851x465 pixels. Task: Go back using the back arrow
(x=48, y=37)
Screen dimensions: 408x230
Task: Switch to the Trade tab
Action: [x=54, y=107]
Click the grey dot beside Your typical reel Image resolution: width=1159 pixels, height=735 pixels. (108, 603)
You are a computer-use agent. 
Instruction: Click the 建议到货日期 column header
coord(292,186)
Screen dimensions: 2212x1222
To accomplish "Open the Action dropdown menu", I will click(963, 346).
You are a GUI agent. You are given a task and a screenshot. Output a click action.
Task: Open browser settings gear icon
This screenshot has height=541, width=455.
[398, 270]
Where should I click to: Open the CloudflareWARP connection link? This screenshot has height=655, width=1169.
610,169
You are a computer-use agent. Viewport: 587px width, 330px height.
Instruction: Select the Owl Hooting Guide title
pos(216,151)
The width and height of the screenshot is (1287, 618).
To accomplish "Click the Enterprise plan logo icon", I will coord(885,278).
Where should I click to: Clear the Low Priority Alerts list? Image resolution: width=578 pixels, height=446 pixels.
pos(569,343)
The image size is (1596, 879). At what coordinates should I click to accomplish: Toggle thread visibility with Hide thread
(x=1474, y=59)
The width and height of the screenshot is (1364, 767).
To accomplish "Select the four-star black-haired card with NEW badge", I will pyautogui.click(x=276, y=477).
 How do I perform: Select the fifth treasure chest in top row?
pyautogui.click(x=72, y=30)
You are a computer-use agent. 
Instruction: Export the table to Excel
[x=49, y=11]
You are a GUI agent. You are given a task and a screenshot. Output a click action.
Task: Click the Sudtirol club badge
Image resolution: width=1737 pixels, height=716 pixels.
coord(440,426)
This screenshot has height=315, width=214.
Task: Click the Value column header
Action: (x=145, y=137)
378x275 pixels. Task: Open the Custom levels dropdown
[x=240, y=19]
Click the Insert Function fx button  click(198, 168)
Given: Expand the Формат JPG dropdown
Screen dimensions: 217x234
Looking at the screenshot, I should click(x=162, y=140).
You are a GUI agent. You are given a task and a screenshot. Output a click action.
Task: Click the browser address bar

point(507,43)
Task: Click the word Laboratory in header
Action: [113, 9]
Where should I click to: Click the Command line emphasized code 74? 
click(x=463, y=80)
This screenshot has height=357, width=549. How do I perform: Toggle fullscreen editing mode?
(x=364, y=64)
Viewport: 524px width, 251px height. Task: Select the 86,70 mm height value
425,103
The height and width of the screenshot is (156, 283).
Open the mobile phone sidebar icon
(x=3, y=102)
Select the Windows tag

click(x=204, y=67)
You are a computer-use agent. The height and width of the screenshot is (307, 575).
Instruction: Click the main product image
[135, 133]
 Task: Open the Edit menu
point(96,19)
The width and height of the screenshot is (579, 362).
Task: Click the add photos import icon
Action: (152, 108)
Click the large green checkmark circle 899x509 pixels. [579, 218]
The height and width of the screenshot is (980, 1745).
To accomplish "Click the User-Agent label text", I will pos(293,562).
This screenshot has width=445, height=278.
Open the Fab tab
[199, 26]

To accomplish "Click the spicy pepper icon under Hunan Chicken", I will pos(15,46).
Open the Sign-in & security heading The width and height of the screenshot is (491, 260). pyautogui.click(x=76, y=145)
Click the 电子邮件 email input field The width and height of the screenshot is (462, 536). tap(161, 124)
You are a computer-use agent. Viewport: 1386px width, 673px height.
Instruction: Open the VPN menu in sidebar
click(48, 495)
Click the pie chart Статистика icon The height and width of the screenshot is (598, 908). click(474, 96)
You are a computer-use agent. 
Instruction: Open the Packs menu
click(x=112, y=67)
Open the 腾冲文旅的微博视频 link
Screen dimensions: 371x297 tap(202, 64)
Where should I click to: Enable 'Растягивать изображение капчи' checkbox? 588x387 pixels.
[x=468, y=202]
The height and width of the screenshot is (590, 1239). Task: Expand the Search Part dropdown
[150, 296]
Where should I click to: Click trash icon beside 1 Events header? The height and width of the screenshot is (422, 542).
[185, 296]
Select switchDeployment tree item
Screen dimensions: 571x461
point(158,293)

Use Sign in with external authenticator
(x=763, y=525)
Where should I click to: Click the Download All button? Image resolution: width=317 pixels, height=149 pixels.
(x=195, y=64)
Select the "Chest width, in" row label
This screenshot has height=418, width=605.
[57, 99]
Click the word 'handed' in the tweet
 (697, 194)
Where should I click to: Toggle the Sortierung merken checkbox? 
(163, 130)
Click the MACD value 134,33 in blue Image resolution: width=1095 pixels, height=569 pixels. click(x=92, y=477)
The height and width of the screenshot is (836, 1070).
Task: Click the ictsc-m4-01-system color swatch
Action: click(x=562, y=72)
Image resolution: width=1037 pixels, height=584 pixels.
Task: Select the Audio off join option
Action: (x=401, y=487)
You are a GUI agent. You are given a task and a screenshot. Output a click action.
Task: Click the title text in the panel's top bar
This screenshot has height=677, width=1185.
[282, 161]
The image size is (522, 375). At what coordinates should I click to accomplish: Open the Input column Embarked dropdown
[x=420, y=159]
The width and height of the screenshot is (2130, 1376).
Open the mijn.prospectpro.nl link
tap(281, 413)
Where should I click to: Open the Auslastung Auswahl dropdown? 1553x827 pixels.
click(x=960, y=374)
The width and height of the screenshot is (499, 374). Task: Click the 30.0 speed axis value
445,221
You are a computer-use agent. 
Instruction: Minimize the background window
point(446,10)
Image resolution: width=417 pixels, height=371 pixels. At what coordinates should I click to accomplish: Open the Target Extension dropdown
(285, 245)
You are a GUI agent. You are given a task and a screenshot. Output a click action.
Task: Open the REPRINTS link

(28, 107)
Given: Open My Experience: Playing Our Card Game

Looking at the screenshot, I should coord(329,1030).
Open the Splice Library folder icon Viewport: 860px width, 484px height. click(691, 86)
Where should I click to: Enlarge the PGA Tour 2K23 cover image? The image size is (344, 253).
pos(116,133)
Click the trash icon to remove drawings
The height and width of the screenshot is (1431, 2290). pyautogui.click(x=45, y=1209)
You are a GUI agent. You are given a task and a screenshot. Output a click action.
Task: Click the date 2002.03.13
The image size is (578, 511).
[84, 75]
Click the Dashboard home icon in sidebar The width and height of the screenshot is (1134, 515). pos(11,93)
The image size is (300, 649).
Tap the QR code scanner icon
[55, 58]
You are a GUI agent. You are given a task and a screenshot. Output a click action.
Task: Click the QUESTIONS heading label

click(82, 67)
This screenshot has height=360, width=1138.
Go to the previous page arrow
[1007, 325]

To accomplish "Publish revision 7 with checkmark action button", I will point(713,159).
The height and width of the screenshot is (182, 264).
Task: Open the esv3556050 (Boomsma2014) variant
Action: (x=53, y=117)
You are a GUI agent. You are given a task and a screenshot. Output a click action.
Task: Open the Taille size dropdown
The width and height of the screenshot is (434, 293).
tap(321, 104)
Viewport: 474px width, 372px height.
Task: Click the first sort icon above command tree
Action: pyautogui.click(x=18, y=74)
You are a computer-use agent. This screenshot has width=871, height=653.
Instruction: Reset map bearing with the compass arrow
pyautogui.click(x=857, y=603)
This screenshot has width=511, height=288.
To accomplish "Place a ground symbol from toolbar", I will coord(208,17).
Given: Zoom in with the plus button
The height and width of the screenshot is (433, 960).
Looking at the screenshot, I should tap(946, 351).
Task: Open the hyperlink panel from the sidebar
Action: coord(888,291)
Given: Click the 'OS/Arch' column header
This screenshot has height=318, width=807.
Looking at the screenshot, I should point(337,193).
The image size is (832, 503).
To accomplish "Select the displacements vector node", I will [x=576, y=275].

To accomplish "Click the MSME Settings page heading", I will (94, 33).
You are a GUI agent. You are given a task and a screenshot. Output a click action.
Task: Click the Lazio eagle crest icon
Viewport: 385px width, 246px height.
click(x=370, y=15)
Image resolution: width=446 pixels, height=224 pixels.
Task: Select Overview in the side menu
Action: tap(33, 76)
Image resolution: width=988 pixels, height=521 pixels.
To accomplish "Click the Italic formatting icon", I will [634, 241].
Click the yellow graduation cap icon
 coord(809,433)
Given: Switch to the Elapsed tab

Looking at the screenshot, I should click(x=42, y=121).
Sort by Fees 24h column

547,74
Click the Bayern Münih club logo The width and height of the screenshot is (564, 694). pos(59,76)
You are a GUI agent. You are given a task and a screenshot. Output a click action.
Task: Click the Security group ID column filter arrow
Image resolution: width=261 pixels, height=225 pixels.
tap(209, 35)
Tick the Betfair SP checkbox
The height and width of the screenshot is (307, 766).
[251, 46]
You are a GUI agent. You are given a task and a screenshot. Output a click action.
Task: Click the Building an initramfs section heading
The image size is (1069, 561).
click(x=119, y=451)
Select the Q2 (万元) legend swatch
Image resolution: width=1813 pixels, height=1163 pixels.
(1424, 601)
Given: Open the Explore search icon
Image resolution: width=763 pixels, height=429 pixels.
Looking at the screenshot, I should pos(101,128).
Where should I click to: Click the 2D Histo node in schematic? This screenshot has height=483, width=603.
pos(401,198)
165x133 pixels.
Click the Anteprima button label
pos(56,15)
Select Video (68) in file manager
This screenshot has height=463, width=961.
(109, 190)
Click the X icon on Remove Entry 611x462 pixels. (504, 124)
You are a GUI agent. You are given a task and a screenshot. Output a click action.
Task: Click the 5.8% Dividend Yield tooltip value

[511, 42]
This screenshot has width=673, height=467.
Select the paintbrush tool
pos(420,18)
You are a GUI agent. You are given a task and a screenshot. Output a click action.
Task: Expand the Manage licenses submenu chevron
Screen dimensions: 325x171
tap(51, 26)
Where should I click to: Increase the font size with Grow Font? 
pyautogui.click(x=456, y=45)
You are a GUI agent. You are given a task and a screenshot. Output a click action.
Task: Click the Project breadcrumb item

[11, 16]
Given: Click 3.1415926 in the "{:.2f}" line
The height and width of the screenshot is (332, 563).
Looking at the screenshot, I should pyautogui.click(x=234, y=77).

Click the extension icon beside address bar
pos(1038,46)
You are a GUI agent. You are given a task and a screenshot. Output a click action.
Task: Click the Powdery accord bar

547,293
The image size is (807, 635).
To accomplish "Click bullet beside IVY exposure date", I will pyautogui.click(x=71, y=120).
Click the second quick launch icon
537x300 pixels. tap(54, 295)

##############################

> _WORK REQUIRED_: Return, verbatim, every line of the material above, from its first line through the line containing "coord(292,186)", with both of those lines included.

> _OUTPUT_:
851x465 pixels. Task: Go back using the back arrow
(x=48, y=37)
Screen dimensions: 408x230
Task: Switch to the Trade tab
Action: [x=54, y=107]
Click the grey dot beside Your typical reel Image resolution: width=1159 pixels, height=735 pixels. (108, 603)
You are a computer-use agent. 
Instruction: Click the 建议到货日期 column header
coord(292,186)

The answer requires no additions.